As is often the way of these things, however, the title of ‘Britain’s smallest pub’ is disputed – the Little Prince in Margate and the Lakeside Inn in Southport have also claimed the crown. And with room for only three bar stools, the Signal Box Inn (guess what it used to be?) on the Cleethorpes Coast Light Railway also has a good shout.

17 The Traverse, Bury St Edmunds, IP33 1BJ

01284 764867

www.thenutshellpub.co.uk

Ye Olde Fighting Cocks, St Albans

This is often cited as Britain’s oldest pub, though others (for instance Nottingham’s Ye Olde Trip to Jerusalem) dispute that and Guinness World Records have retired the category because they can’t decide. But its true oddness comes from the building’s shape – octagonal, because monks once used it as a pigeon coop. The pub’s name, on the other hand, derives from the fact that it staged cockerel fights. Oliver Cromwell spent a night here and Inspector Morse visited in a 1990 episode. When it reopened after Covid, a local vicar blessed the pub with a meditation from St Brigid: ‘I’d like to give a lake of beer to God. I’d love the heavenly host to be tippling there for all eternity.’

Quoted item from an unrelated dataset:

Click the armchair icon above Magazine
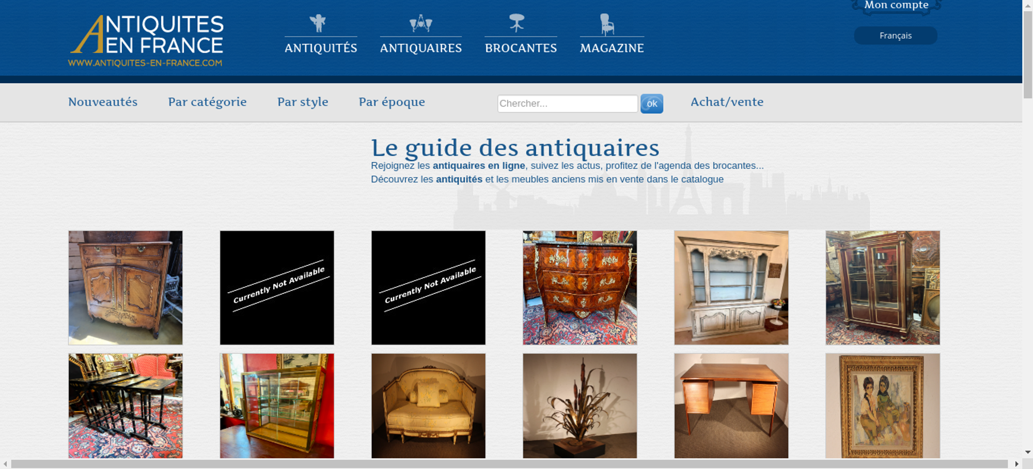The image size is (1033, 469). 607,24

16 Abbey Mill Lane, St Albans, AL3 4HE

01727 869152

www.fightingcockssa.com

Ye Olde Fighting Cocks, one of the oldest pubs in Britain, in 1958 (PA Images)
The Lion, Llanymynech

Finally, a mention for a pub that’s no longer with us, but whose geography gave rise to one of the oddest situations of all. The Lion sat right on the border between England and Wales, with two of its bars lying in the former and one in the latter. Shropshire magistrates and their Montgomeryshire counterparts disagreed about alcohol on the Sabbath – which meant that on Sundays you could drink in the English bars but not the Welsh one.